I'm making a simple program that takes text entered in a text box, and takes a password that's in another text box, then does some sort of simple encryption on it and saves it to a file. Afterwards, a user should be able to open up the file again and provide the password that was used to encrypt it and it should spit out the original text.
Right now I'm taking the string. Separate it into a char array, then doing the same for the password. After that, I take the password, convert all those chars to integers, find the average value for all of them, and use it as an offset to the chars int he original text. Kind of like:
textChars[1]= (char)((int)textChars[1]+offset);
Then I can do the reverse for the encrypted string:
encryptedChars[1]= (char)((int)encryptedChars[1]-offset);
The problem is that characters have different values on different platforms so sometimes the offset will turn the char into some crazy number (like a negative value) which will just turn the char into a question mark.

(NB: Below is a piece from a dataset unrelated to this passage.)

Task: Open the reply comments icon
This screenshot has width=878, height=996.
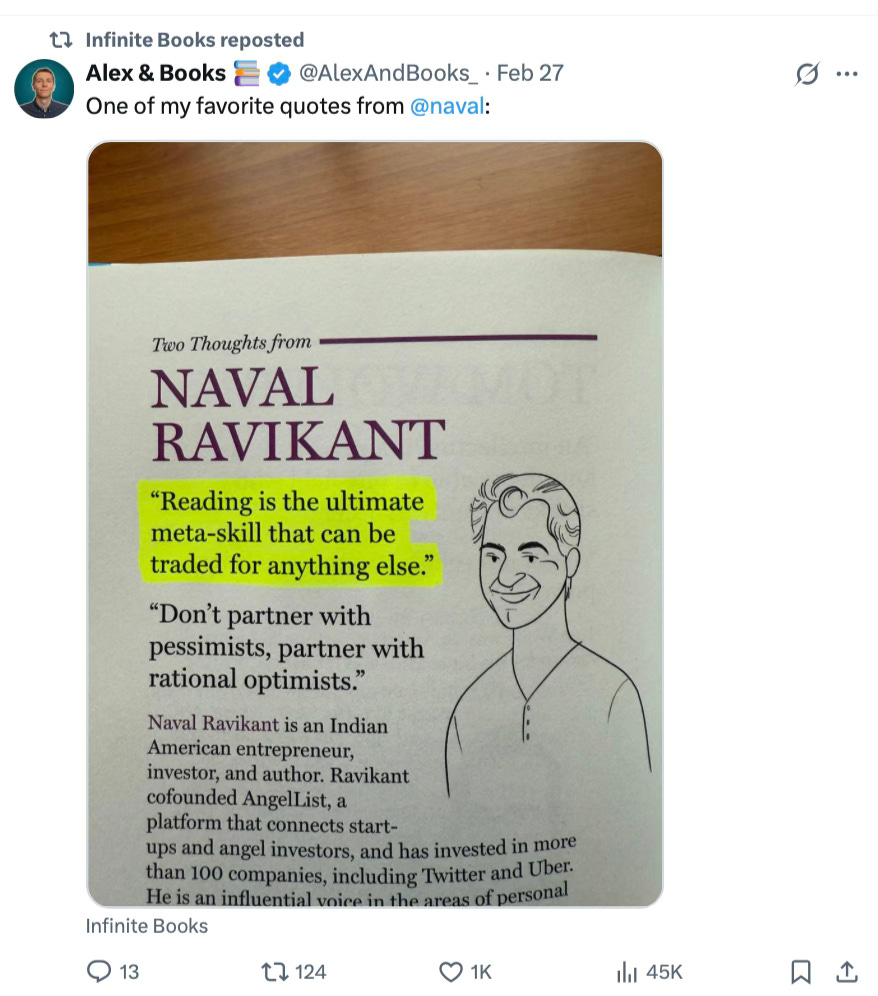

I looked at the crypto library in the standard Java API, but I feel confused as to how the key works if it's just randomly generated every time I start the program.
What I need is two functions that look like String encrypt(String text,String Password)
which spits out the text encrypted with the password as a key to decrypting it, and String decrypt(String encryptedText, String Password)
which would spit out the original text (or gibberish if the password is junk)
Any help is really appreciated, this is really just a personal project so I don't need any fancy encryption methods.